# [THE PROBLEM]
Every line containing "sidebar" should be copied out. Go through the entries and find them.

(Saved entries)
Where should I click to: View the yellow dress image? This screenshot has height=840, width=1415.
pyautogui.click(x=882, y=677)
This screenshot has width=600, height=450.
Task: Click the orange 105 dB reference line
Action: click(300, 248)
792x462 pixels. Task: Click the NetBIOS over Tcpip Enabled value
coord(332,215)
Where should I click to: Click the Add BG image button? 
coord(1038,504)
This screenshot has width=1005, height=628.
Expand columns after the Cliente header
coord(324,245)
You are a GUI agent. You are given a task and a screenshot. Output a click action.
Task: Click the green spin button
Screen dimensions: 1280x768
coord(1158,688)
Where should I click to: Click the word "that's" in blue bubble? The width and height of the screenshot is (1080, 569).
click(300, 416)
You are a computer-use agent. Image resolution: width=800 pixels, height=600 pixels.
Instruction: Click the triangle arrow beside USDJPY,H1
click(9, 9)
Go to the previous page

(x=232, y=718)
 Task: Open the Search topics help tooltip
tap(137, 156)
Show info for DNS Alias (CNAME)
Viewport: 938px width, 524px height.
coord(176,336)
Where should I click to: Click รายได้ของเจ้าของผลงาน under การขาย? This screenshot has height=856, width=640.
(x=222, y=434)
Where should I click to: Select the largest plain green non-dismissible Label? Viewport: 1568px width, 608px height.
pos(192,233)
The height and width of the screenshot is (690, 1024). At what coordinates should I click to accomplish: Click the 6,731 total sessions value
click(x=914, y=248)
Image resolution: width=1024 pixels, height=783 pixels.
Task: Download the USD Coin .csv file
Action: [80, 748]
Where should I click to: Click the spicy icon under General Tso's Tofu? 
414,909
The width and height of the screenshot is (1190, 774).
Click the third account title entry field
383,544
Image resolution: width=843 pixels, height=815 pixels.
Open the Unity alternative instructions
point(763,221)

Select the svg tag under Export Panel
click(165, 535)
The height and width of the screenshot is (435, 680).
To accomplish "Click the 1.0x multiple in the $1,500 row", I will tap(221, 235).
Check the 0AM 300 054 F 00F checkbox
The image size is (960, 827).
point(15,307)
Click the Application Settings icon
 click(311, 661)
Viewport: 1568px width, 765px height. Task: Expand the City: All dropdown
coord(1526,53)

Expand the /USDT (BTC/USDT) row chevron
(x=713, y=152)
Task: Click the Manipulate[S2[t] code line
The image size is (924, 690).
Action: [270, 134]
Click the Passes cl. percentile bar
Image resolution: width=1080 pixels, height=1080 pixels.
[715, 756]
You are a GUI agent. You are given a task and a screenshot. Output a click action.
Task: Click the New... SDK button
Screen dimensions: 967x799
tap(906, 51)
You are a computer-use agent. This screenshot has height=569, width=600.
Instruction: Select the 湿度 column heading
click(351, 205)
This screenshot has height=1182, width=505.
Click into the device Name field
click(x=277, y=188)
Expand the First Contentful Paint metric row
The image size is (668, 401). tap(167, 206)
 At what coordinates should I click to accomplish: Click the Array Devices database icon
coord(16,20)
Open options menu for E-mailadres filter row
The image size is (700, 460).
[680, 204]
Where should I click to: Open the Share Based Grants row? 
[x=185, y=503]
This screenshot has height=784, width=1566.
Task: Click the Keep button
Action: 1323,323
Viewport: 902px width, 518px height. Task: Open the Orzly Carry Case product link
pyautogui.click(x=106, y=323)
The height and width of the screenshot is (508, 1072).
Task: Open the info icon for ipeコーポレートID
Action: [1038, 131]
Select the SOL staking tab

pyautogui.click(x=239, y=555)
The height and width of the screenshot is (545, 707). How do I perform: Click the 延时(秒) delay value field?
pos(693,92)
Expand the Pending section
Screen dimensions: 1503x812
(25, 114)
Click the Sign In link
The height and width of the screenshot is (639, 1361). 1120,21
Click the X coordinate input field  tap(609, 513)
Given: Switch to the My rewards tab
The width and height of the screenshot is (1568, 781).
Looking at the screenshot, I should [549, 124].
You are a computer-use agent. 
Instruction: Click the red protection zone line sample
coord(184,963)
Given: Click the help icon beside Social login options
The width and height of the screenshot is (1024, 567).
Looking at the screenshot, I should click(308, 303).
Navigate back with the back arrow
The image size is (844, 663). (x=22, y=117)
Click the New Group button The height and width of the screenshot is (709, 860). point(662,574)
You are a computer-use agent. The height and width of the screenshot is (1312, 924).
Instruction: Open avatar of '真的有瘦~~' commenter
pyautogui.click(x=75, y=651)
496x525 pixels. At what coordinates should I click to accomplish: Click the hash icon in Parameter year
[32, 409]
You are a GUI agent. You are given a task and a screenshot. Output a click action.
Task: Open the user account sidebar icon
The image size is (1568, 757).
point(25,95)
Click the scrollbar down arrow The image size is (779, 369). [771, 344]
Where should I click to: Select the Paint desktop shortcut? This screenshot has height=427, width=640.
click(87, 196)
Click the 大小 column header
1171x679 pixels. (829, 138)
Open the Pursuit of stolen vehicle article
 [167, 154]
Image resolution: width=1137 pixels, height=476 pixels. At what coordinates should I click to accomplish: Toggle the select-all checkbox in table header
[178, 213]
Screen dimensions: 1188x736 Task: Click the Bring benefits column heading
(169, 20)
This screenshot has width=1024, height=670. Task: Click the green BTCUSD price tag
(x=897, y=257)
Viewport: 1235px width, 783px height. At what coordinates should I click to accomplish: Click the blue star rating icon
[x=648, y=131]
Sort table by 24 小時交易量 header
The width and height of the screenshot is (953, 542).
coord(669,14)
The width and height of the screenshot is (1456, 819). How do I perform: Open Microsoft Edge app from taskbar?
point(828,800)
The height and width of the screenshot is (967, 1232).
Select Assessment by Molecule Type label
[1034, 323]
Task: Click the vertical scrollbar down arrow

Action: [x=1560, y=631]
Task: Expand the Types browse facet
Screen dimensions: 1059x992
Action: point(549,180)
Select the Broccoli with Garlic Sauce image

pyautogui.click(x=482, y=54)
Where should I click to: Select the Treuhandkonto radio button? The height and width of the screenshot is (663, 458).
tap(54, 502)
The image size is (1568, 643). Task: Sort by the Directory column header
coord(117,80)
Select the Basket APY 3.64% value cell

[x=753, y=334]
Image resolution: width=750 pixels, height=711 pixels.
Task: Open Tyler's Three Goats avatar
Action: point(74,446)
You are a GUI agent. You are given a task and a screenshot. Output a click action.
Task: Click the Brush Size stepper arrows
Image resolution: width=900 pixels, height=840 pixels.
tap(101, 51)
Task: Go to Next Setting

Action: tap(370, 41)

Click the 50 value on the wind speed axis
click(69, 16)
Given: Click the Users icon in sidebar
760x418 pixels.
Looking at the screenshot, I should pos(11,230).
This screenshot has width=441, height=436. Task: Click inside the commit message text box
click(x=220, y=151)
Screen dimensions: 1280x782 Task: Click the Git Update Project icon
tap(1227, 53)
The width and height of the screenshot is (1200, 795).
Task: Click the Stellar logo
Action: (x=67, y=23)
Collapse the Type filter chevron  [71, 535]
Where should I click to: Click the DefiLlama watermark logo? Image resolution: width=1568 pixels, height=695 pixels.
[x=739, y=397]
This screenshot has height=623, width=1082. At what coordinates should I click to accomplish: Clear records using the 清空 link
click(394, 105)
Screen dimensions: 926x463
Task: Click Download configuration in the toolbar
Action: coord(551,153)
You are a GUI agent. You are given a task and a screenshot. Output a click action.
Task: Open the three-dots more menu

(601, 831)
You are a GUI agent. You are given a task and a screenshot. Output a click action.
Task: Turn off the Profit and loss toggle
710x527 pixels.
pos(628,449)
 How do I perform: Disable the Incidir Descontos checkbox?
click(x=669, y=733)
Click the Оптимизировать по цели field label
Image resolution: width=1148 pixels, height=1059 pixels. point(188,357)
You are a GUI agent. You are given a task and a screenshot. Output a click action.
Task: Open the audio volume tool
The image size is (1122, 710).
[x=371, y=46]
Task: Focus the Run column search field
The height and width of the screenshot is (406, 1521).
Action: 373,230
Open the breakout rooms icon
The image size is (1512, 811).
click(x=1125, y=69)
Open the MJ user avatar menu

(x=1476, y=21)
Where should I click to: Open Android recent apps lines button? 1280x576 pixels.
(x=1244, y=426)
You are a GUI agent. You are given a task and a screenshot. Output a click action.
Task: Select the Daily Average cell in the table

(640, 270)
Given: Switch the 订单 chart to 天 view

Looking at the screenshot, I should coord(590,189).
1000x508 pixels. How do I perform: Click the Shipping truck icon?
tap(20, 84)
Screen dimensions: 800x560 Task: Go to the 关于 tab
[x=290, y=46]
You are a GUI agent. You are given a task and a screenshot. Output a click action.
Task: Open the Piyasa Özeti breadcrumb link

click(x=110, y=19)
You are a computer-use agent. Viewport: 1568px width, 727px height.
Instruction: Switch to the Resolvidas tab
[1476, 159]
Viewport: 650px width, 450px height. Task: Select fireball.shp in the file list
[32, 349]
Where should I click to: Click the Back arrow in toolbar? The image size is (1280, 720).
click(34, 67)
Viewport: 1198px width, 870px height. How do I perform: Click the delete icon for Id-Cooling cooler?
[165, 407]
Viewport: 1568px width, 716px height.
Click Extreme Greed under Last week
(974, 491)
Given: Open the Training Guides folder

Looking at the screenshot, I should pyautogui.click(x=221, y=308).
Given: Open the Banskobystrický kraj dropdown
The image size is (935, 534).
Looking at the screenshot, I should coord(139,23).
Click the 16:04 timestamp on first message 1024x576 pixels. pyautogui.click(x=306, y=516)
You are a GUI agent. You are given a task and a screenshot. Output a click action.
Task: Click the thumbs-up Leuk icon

# [WRITTEN RESPONSE]
Task: Open the user account sidebar icon
Given: Click the Users icon in sidebar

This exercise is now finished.